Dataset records
>> Start
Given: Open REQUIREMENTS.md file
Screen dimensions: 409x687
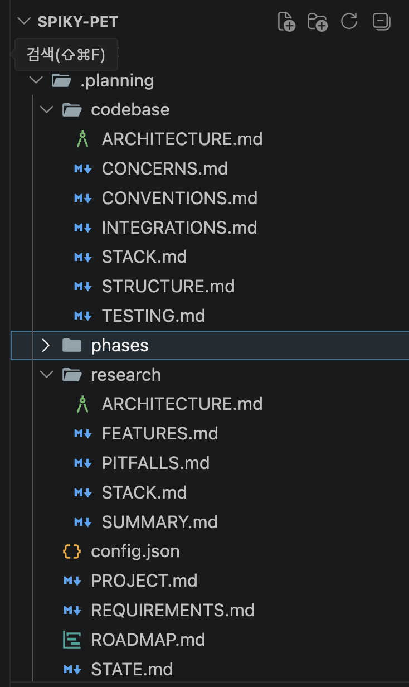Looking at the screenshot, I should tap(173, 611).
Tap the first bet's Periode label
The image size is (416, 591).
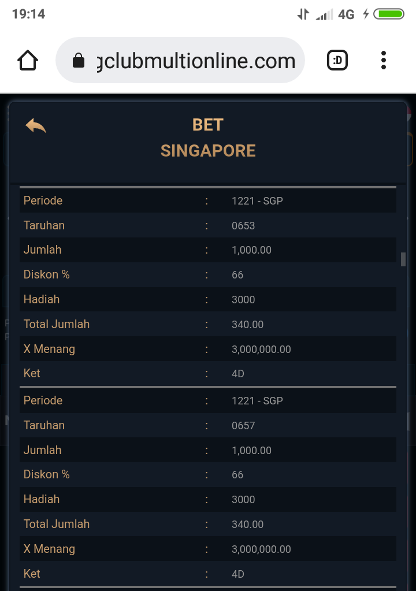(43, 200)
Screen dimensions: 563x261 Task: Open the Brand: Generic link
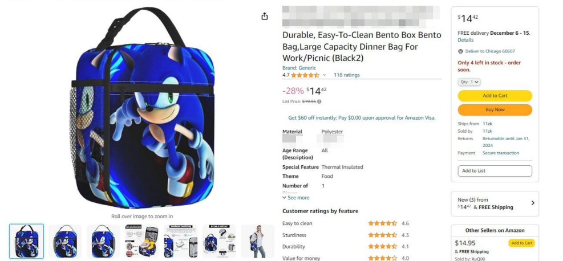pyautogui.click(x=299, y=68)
>> End
### Problem to work on
Reproduce every line of the listing above verbatim, leaving out the pictures.

### Answer in full
Given: Open REQUIREMENTS.md file
Screen dimensions: 409x687
Looking at the screenshot, I should tap(173, 611).
Tap the first bet's Periode label
The image size is (416, 591).
(43, 200)
Screen dimensions: 563x261 Task: Open the Brand: Generic link
pyautogui.click(x=299, y=68)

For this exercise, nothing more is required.